- RECORDS FOR THE TASK
>> begin

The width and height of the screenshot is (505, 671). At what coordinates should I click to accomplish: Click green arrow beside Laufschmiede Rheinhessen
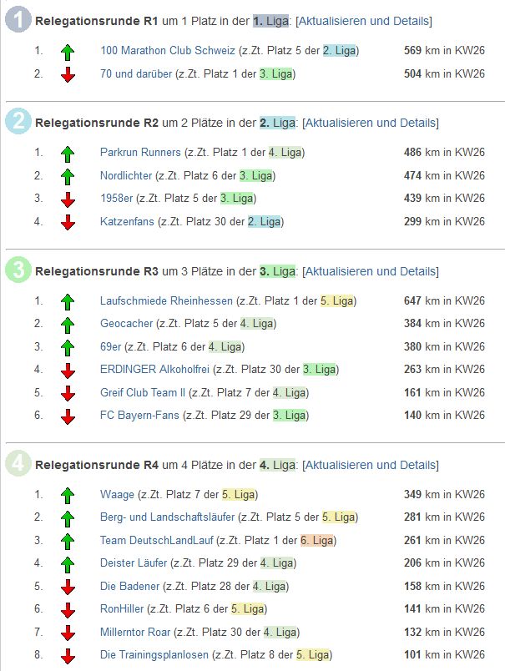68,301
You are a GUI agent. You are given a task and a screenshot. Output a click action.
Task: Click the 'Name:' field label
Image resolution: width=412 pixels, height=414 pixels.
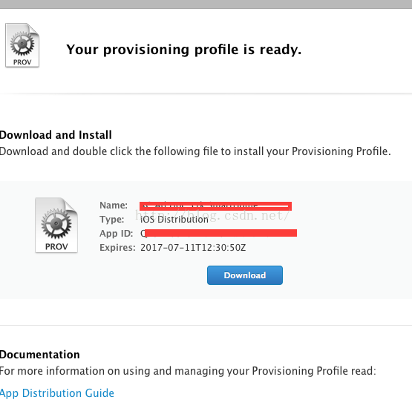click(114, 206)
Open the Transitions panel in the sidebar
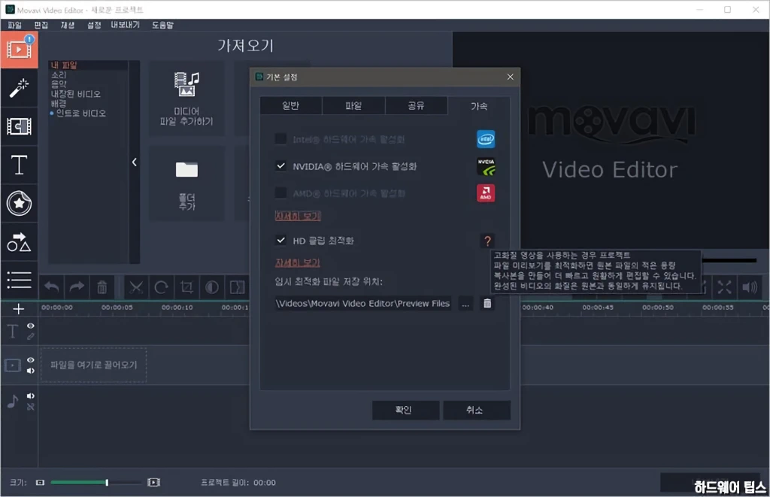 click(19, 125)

>> end
>> begin

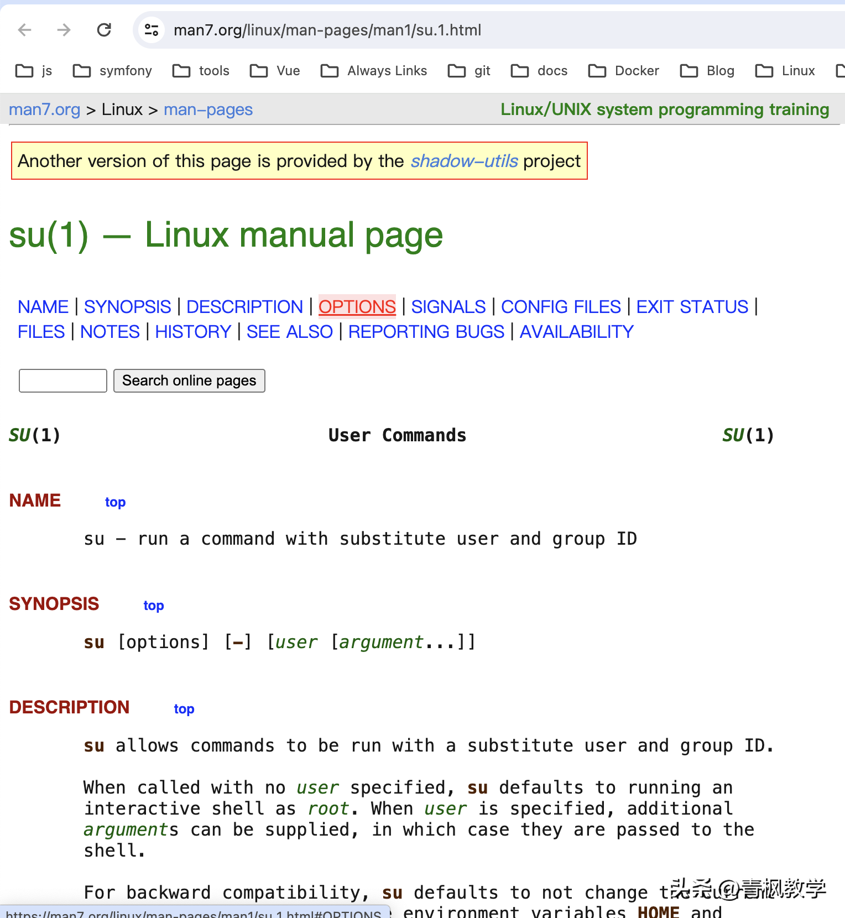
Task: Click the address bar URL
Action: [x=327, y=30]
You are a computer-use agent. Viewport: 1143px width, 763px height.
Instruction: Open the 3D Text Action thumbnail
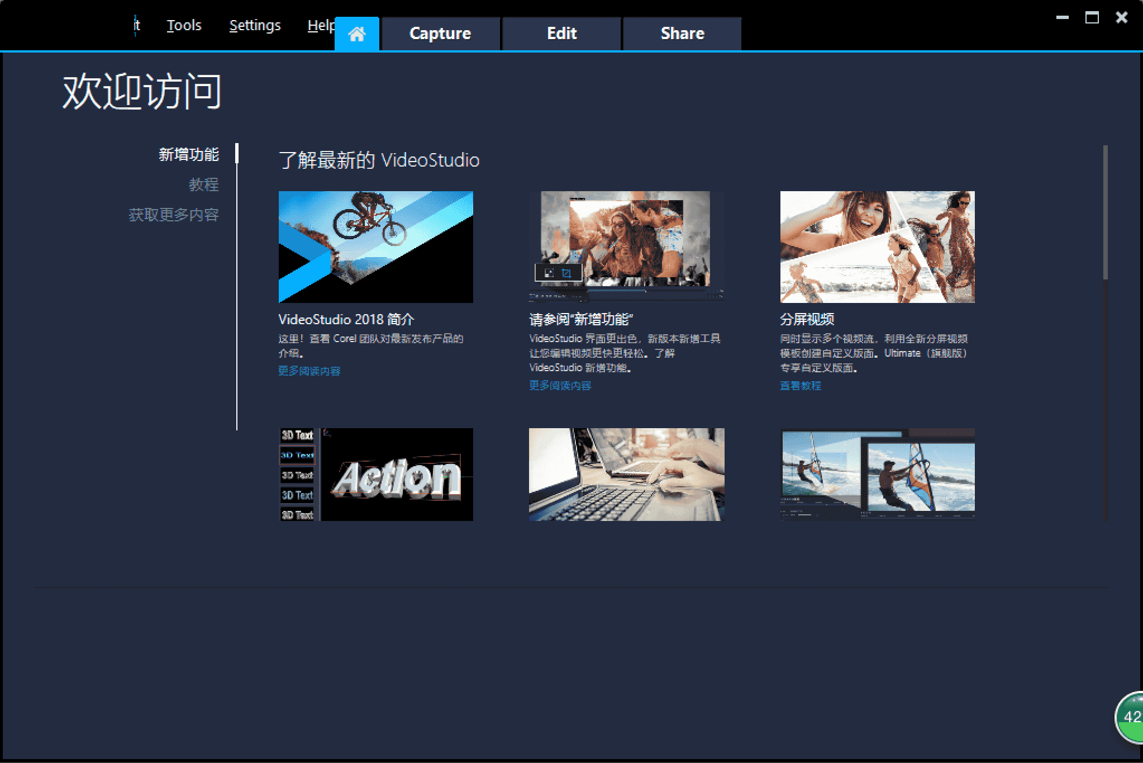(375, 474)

>> end
>> begin

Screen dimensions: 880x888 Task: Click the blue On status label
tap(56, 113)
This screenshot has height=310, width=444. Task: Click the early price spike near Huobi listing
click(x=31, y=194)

>> end

- AIM OF THE EXERCISE
Lay out the part of the material that opens with the line containing "The width and" and closes with the line containing "click(114, 206)" as a Markdown table with the columns Row and Line, one row per line, blank lines left out. Leave the pictures out of the answer.

- THE REPLY
| Row | Line |
|---|---|
| 1 | The width and height of the screenshot is (505, 671). At what coordinates should I click to accomplish: Click green arrow beside Laufschmiede Rheinhessen |
| 2 | 68,301 |
| 3 | You are a GUI agent. You are given a task and a screenshot. Output a click action. |
| 4 | Task: Click the 'Name:' field label |
| 5 | Image resolution: width=412 pixels, height=414 pixels. |
| 6 | click(114, 206) |